- **Task item**
Of the lines in the data below, write out exactly those from the one holding "Screen dimensions: 1568x713" through the one holding "The height and width of the screenshot is (633, 1568).", both included.

Records excerpted from a collection:

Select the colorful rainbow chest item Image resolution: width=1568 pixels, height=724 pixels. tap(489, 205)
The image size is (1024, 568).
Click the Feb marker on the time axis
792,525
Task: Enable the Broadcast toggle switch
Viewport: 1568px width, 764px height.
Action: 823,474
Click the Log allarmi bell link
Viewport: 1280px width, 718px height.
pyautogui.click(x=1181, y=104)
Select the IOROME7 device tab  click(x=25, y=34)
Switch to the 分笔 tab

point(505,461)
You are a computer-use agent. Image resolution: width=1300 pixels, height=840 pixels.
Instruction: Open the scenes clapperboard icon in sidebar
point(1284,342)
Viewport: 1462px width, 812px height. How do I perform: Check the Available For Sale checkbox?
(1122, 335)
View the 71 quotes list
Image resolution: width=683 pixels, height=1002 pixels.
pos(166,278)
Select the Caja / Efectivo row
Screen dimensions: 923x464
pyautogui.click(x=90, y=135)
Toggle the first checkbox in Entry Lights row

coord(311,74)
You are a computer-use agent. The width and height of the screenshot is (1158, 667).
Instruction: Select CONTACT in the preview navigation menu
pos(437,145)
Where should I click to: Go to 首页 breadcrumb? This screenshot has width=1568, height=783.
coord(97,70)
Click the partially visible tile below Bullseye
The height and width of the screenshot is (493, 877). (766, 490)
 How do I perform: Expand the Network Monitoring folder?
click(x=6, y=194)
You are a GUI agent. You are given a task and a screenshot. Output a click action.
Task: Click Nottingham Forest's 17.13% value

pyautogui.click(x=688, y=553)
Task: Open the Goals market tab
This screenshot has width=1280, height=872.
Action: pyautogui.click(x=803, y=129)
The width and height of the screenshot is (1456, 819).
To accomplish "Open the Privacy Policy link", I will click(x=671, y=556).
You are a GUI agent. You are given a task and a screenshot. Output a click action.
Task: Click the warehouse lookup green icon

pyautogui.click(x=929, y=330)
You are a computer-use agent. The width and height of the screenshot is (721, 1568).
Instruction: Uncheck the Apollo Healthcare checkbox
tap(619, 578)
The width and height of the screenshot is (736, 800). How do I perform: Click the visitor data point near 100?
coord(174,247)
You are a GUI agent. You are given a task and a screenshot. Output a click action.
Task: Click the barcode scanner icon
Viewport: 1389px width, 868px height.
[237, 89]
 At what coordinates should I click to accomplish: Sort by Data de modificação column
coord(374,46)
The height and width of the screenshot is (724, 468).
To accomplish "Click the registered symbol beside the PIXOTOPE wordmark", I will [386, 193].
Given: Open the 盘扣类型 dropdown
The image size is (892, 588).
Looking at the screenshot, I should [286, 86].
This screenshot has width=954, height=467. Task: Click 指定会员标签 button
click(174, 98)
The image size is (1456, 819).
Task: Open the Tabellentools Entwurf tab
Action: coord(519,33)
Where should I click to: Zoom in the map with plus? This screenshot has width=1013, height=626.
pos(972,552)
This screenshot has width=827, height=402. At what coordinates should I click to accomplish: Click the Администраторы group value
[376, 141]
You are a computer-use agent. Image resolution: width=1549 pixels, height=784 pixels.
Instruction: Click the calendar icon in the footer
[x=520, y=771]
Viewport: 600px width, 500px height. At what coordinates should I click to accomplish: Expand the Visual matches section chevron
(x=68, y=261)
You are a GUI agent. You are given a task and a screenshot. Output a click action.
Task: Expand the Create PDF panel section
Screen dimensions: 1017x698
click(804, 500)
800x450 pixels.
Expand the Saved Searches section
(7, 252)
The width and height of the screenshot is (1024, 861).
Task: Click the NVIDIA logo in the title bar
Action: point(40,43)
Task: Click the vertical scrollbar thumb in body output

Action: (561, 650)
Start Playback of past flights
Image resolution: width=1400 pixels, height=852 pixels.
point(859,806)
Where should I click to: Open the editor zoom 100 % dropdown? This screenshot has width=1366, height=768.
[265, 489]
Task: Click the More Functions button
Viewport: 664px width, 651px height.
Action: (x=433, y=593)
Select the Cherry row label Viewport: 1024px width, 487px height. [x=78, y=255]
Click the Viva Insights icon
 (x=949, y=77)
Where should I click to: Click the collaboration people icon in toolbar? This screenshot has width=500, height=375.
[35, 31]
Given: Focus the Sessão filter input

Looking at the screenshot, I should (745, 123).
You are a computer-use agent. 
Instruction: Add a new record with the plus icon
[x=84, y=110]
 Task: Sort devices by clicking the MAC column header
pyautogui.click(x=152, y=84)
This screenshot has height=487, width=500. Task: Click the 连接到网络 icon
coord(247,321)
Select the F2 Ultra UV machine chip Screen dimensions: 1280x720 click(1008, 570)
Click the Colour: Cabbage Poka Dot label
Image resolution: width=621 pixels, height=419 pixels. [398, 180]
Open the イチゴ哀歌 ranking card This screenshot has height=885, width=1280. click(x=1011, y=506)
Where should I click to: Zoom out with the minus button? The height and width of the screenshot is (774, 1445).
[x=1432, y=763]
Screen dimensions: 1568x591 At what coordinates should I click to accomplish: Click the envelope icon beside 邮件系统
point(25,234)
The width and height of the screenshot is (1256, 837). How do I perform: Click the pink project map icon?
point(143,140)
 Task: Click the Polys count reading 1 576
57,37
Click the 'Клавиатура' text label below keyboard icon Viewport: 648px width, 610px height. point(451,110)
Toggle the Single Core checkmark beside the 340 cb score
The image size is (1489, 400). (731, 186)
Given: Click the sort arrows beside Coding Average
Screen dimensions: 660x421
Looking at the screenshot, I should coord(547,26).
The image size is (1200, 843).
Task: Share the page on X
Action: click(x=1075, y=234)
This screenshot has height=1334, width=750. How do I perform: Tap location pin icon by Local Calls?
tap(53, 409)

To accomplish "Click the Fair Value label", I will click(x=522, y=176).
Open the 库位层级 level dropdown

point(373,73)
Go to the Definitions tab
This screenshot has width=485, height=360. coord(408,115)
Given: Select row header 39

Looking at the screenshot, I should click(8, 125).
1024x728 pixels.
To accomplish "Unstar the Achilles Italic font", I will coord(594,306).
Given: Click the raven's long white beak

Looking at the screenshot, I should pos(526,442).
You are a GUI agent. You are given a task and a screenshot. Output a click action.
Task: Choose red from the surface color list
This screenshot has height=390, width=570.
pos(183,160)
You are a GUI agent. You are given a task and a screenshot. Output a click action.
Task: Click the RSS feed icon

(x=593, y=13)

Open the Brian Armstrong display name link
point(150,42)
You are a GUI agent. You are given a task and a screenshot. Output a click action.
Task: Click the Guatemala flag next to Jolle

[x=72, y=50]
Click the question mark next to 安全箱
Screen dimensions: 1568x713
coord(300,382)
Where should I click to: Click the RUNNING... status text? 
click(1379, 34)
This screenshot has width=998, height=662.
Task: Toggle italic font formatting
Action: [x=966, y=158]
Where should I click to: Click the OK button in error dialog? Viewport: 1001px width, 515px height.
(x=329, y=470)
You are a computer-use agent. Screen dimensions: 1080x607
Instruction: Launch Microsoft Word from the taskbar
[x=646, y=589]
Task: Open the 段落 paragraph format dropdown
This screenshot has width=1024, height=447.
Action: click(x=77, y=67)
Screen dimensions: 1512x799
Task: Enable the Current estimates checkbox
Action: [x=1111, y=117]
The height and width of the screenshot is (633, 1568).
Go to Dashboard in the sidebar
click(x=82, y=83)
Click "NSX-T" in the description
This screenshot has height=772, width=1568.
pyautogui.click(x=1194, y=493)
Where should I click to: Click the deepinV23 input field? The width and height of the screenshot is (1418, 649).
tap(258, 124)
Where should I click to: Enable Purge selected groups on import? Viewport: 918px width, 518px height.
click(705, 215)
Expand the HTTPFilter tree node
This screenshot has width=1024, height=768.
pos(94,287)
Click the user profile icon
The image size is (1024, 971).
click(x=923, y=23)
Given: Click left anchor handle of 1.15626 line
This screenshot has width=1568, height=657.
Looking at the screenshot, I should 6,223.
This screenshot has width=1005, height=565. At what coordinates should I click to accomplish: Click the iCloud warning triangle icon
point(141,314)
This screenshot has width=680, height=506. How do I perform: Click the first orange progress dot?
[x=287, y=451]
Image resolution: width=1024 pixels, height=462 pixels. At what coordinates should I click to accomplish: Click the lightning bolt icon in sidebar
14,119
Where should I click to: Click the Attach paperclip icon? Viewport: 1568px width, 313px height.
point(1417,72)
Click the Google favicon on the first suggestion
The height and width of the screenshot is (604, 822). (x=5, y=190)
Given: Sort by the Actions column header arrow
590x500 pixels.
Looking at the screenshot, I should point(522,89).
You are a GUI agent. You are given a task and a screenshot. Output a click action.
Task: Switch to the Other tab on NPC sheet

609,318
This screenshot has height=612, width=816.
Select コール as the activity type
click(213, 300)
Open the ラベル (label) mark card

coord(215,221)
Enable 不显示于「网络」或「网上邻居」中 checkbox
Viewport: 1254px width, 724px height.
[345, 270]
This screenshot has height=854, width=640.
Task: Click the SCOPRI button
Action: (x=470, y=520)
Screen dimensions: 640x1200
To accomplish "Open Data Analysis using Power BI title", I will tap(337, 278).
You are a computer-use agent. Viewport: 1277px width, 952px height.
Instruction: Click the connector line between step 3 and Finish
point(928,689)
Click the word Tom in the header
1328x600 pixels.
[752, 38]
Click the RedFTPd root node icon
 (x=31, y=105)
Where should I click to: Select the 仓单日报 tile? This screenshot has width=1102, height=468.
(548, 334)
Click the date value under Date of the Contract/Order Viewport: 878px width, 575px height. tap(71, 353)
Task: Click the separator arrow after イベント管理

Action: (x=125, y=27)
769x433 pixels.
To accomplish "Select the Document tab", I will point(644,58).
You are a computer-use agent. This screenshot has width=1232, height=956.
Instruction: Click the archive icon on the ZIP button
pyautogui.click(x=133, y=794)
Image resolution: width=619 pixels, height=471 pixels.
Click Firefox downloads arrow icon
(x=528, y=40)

- **Exercise response**
Screen dimensions: 1568x713
coord(300,382)
Where should I click to: Click the RUNNING... status text? 
click(1379, 34)
This screenshot has width=998, height=662.
Task: Toggle italic font formatting
Action: [x=966, y=158]
Where should I click to: Click the OK button in error dialog? Viewport: 1001px width, 515px height.
(x=329, y=470)
You are a computer-use agent. Screen dimensions: 1080x607
Instruction: Launch Microsoft Word from the taskbar
[x=646, y=589]
Task: Open the 段落 paragraph format dropdown
This screenshot has width=1024, height=447.
Action: click(x=77, y=67)
Screen dimensions: 1512x799
Task: Enable the Current estimates checkbox
Action: [x=1111, y=117]
The height and width of the screenshot is (633, 1568).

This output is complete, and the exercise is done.